Chesapeake Urology, Towson, MD.
Analysis Group, Inc., Montréal, QC, Canada.
Urol Oncol. 2023 May;41(5):253.e1-253.e9. doi: 10.1016/j.urolonc.2023.03.003. Epub 2023 Apr 13.
Deep prostate-specific antigen (PSA) response, defined as a ≥90% decline in PSA (PSA90), is an important early response indicator for achieving radiographic progression-free and overall survival in patients with metastatic castration-sensitive prostate cancer (mCSPC) treated with a next-generation androgen signaling inhibitor (ASI), such as apalutamide or enzalutamide. The objective of this study was to compare deep PSA response among patients with mCSPC newly initiated on apalutamide or enzalutamide.
Clinical data from 69 community urology practices in the United States were evaluated. Patients with mCSPC were classified into cohorts based on their first dispensation (index date) for apalutamide or enzalutamide and were followed until the earliest of treatment discontinuation, initiation of a new next-generation androgen receptor signaling inhibitor, end of clinical activity (including death), or end of data availability (03/05/2021). Inverse probability of treatment weights (IPTW) were used to reduce baseline confounding.

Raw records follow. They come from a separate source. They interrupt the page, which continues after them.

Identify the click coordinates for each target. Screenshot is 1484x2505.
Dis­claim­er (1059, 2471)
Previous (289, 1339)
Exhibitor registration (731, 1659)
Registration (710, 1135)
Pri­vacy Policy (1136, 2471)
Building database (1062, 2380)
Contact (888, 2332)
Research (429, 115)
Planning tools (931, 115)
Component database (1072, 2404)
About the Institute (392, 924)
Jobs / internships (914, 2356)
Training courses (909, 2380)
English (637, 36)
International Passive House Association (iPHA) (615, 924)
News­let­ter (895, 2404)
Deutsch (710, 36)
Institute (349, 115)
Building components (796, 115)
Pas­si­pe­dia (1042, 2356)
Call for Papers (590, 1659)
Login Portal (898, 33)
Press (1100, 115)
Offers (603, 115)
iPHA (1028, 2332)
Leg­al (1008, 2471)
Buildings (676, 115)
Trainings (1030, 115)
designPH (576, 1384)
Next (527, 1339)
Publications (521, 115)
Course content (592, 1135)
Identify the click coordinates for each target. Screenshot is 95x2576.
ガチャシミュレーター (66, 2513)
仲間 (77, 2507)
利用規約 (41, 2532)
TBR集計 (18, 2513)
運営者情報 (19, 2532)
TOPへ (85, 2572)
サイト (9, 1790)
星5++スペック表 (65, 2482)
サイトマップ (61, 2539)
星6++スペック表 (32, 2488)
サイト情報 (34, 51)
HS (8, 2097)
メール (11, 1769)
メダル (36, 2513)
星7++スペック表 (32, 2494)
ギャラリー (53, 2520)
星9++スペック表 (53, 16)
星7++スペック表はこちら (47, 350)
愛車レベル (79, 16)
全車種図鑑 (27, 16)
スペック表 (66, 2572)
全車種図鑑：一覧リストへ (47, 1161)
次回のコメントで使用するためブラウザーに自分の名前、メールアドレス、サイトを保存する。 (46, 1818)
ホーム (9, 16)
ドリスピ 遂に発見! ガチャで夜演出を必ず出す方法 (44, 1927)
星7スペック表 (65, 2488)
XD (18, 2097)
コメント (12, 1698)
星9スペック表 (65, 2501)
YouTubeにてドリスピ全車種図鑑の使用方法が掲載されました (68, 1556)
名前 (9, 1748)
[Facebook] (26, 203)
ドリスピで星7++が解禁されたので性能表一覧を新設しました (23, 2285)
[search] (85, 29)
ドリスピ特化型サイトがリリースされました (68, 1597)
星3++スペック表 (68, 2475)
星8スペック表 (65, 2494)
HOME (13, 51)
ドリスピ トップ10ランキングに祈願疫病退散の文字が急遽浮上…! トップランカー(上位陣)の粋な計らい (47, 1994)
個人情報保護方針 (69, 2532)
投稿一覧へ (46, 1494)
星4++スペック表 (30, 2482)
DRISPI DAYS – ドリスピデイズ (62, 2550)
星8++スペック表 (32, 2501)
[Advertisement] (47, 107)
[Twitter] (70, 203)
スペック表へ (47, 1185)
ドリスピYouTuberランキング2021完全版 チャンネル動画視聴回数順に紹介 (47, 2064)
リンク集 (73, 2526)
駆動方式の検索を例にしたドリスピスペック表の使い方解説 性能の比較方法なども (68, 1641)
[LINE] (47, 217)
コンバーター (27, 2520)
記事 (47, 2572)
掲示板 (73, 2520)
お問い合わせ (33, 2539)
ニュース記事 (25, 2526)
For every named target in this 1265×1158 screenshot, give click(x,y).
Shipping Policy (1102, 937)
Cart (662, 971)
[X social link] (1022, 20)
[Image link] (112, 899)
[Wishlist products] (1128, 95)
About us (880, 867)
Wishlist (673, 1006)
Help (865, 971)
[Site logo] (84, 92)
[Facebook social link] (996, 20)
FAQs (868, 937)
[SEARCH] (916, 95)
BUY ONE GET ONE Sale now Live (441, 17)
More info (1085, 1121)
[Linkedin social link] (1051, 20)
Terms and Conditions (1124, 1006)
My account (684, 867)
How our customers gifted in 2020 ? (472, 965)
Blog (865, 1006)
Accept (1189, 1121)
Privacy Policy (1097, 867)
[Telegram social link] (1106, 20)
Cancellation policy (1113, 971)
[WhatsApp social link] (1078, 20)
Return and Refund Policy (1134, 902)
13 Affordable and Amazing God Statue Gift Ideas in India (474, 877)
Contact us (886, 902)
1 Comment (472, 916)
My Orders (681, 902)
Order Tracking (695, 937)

PSA90 was defined as the earliest ≥90% PSA decline relative to baseline PSA. The proportion of patients achieving PSA90 and time to PSA90 were reported using weighted Kaplan-Meier analysis and weighted Cox proportional hazards models, respectively.
The apalutamide and enzalutamide cohorts comprised 186 and 165 patients, respectively. Patient characteristics were generally well balanced after IPTW. By 6 months, patients initiated on apalutamide had a 56% greater likelihood of attaining PSA90 than those initiated on enzalutamide (P = 0.014). This result remained significant through the end of the observation period. The median time to achieving PSA90 was 3.1 months with apalutamide and 5.2 months with enzalutamide.
This real-world study demonstrated that apalutamide initiation is associated with a significantly higher likelihood of achieving ≥90% reduction in PSA as compared to initiation of enzalutamide. Moreover, this deep PSA response was observed to occur earlier with apalutamide treatment than with enzalutamide.
深度前列腺特异性抗原(PSA)应答定义为 PSA 下降≥90%(PSA90),是接受下一代雄激素信号抑制剂(ASI)治疗的转移性去势敏感前列腺癌(mCSPC)患者实现影像学无进展和总生存的重要早期应答指标,此类 ASI 包括阿帕鲁胺或恩扎卢胺。本研究旨在比较新诊断为 mCSPC 的患者中,阿帕鲁胺和恩扎卢胺起始治疗后的深度 PSA 应答。
对美国 69 家社区泌尿科实践中的临床数据进行了评估。根据患者阿帕鲁胺或恩扎卢胺的首次配药(索引日期),将患者分为队列,并随访至治疗停止、开始新的下一代雄激素受体信号抑制剂、临床活动结束(包括死亡)或数据可用结束(2021 年 3 月 5 日)。采用逆概率治疗权重(IPTW)降低基线混杂。PSA90 定义为与基线 PSA 相比最早的 PSA 下降≥90%。使用加权 Kaplan-Meier 分析和加权 Cox 比例风险模型分别报告达到 PSA90 的患者比例和 PSA90 时间。
阿帕鲁胺和恩扎卢胺队列分别包含 186 例和 165 例患者。经 IPTW 后,患者特征基本均衡。在 6 个月时,起始阿帕鲁胺治疗的患者 PSA90 应答的可能性比起始恩扎卢胺治疗的患者高 56%(P=0.014)。这一结果在观察期结束时仍然显著。达到 PSA90 的中位时间为阿帕鲁胺 3.1 个月,恩扎卢胺为 5.2 个月。
这项真实世界研究表明,与恩扎卢胺相比,阿帕鲁胺起始治疗与 PSA 降低≥90%的可能性显著增加相关。此外,与恩扎卢胺相比,阿帕鲁胺治疗更早出现这种深度 PSA 应答。